= Rockin' Bethlehem =

Rockin' Bethlehem is a 1989 compilation album. It has 14 Christmas songs recorded by independent Australian bands. The songs are mostly original while others are well known Christmas carols. It was created by Timberyard Records to support the Camperdown Children's Hospital. It received a 1990 ARIA Award nomination for Best Independent Release.

==Track listing==
1. Johnny Teen & The Broken Hearts – "Dear Santa"
2. Dubrovniks – "Bah Humbugger"
3. The Whipper Snappers – "The Christmas Song"
4. The Interstellar Villains – "Christmas Chimes (Are Here Already)"

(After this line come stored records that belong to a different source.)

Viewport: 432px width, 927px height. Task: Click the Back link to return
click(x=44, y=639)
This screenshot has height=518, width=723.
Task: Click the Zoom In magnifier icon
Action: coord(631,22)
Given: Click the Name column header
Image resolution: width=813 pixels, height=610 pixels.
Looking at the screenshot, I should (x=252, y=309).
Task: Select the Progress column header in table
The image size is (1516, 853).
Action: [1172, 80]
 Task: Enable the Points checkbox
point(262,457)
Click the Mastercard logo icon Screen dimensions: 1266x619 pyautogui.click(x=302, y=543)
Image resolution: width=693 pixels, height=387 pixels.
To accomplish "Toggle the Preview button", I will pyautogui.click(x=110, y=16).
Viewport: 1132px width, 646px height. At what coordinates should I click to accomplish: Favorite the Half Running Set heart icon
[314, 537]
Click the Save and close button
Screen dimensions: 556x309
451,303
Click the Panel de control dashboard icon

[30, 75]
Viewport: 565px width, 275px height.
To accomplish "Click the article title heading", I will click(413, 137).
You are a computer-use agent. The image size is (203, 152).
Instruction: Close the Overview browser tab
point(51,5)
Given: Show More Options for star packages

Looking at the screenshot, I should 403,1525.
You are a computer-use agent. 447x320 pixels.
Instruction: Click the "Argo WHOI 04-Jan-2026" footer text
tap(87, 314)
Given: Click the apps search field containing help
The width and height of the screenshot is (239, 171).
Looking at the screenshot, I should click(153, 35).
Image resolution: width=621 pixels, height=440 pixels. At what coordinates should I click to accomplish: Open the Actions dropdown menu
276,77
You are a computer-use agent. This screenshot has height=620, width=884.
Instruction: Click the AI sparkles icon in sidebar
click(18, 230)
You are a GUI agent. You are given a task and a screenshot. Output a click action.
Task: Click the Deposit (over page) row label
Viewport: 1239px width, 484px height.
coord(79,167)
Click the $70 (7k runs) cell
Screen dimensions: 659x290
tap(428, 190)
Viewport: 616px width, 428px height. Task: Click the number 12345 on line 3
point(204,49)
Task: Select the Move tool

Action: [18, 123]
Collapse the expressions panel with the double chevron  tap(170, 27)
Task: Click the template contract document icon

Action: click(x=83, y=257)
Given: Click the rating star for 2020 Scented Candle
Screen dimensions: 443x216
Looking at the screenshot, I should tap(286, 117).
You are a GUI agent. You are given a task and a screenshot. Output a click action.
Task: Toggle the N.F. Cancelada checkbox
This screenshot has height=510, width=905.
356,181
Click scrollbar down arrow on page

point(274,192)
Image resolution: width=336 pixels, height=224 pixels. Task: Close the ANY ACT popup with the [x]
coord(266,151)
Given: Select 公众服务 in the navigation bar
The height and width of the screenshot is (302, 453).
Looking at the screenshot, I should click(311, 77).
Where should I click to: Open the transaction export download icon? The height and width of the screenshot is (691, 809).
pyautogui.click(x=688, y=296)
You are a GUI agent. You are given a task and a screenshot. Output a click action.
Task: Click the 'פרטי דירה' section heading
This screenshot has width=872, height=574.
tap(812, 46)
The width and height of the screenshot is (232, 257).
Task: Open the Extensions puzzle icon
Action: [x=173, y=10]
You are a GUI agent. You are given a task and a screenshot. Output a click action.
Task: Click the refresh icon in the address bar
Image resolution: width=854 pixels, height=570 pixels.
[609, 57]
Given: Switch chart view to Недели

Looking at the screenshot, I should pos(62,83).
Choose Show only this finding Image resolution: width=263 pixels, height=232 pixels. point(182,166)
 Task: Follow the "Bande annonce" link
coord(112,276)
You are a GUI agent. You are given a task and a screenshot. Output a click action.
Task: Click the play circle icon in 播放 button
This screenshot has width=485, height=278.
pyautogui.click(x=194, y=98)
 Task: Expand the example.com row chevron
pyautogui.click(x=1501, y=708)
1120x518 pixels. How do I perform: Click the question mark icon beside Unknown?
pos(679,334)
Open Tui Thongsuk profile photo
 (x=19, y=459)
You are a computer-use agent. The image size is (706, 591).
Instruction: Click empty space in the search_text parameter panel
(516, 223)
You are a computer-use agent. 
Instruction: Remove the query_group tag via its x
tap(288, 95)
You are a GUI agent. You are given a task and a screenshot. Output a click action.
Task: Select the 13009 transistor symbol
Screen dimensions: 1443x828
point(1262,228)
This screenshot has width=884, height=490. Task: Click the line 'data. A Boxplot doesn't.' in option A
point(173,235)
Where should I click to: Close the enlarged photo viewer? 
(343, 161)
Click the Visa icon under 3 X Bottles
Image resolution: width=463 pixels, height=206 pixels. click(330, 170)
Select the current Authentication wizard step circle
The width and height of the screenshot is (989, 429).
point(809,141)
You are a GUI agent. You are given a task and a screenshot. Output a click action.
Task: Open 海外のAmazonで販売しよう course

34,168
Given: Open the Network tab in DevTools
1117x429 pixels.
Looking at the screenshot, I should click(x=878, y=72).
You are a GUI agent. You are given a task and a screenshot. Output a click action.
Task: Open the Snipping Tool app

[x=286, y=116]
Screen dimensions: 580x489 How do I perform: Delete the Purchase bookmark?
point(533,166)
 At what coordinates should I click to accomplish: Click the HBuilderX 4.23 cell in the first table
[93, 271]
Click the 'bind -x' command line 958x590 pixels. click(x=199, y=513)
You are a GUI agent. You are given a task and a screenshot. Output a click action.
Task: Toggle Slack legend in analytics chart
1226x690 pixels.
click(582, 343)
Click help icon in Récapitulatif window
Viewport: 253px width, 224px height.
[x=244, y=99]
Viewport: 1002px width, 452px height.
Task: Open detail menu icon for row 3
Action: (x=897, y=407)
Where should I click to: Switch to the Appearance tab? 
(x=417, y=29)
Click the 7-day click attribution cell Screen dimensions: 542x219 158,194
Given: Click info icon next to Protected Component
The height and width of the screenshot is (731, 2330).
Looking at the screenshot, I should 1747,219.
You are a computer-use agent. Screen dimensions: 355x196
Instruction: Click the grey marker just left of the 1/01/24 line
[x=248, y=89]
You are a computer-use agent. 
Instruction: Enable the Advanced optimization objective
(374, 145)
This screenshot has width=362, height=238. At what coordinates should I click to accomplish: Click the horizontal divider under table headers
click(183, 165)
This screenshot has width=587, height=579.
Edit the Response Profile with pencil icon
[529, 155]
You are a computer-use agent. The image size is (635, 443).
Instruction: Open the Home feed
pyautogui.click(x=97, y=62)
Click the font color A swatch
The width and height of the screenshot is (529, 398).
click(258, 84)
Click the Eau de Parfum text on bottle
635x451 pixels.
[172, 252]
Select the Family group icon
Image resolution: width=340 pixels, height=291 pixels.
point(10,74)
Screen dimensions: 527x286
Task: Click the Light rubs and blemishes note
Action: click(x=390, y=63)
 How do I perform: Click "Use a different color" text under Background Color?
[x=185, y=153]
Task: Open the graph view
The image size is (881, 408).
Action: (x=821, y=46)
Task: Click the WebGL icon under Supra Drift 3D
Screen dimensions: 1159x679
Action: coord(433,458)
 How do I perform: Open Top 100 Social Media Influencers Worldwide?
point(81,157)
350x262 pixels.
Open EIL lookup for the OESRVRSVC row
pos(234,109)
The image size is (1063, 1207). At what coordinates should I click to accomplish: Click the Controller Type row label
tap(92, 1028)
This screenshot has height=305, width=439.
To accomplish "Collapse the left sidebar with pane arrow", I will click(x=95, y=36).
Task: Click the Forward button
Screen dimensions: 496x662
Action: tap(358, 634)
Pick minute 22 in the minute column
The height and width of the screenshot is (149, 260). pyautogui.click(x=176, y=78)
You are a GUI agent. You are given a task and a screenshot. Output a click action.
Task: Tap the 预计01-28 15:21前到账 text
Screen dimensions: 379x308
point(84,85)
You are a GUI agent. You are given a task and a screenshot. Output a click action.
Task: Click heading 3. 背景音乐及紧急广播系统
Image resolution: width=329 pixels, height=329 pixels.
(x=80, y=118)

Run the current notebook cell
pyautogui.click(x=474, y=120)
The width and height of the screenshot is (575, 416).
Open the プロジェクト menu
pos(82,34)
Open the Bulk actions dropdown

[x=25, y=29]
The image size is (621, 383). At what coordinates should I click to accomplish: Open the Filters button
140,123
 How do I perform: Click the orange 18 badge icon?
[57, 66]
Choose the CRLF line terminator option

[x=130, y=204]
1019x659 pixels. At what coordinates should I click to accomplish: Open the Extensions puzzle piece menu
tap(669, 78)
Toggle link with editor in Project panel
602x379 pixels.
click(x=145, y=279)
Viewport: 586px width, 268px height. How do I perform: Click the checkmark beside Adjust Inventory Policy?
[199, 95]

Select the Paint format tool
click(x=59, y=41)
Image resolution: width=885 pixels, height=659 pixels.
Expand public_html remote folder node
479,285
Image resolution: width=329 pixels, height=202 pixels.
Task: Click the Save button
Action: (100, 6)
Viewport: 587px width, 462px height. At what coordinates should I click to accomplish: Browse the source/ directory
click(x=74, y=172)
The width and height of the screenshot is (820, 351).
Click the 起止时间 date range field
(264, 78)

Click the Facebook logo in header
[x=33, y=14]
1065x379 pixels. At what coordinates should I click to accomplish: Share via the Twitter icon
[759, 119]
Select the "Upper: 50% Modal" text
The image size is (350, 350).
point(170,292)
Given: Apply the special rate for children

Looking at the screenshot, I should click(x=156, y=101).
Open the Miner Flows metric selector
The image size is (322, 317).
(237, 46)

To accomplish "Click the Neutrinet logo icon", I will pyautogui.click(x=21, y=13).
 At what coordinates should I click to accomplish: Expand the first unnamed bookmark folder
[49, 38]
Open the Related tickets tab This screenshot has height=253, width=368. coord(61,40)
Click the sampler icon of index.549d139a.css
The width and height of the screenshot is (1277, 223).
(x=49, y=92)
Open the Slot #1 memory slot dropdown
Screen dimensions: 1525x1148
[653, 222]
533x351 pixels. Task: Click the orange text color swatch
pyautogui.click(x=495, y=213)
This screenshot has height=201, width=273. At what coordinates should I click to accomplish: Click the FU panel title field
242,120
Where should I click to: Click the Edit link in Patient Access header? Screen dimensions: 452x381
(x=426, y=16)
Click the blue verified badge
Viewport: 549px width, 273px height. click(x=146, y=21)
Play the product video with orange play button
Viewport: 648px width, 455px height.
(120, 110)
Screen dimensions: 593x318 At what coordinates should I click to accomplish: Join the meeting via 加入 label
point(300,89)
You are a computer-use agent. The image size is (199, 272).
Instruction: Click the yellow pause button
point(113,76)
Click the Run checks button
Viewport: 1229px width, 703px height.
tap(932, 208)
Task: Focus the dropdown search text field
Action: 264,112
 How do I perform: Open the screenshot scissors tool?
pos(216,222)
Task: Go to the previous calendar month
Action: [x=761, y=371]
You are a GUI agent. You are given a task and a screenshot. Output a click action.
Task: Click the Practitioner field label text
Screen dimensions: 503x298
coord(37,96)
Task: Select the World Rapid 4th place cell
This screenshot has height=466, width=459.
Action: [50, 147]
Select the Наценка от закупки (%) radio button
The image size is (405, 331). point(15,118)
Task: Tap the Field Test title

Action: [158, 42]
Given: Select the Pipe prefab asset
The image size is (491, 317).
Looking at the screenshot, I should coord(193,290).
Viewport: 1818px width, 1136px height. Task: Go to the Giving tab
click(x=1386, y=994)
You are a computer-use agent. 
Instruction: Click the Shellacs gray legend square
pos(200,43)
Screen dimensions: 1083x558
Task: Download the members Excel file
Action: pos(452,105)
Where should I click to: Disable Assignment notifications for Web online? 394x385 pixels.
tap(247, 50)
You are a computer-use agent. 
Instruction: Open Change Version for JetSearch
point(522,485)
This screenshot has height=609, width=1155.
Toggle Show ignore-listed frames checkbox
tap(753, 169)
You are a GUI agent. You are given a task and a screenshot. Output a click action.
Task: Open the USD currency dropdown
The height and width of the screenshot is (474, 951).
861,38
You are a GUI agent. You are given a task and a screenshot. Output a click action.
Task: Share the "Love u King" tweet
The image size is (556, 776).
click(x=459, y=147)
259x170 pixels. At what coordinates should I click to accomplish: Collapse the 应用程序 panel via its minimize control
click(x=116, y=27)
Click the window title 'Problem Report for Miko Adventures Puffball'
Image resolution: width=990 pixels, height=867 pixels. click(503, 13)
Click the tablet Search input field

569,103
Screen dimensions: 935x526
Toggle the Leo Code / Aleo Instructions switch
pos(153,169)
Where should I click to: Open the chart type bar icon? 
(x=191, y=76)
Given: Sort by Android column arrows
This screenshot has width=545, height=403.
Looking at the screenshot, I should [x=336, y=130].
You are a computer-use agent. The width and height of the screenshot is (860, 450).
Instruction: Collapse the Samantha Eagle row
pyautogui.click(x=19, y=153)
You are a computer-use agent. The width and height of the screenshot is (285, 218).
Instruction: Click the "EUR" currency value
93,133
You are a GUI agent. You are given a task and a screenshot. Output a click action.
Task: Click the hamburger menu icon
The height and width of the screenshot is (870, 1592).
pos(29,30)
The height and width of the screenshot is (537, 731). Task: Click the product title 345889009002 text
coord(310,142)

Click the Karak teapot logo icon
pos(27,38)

5. Ratcat – "A Christmas Lullaby"
6. Girl Monstar – "Dead By Christmas"
7. Chris Klondike Masuak – "It's Christmas Time Again"
8. Happy Hate Me Nots – "Jesus Christ"
9. Steve Kilbey – "Spirit of Christmas Yet To Come"
10. Box The Jesuit – "The Beard and the Buckle"
11. The Plunderers – "24 Days Til Biscuits"
12. Damien Lovelock's Wig World – "Sleigh Ride"
13. The Jackson Code – "Have Yourself a Merry Little Christmas"
14. Lime Spiders – "Children of the Sun"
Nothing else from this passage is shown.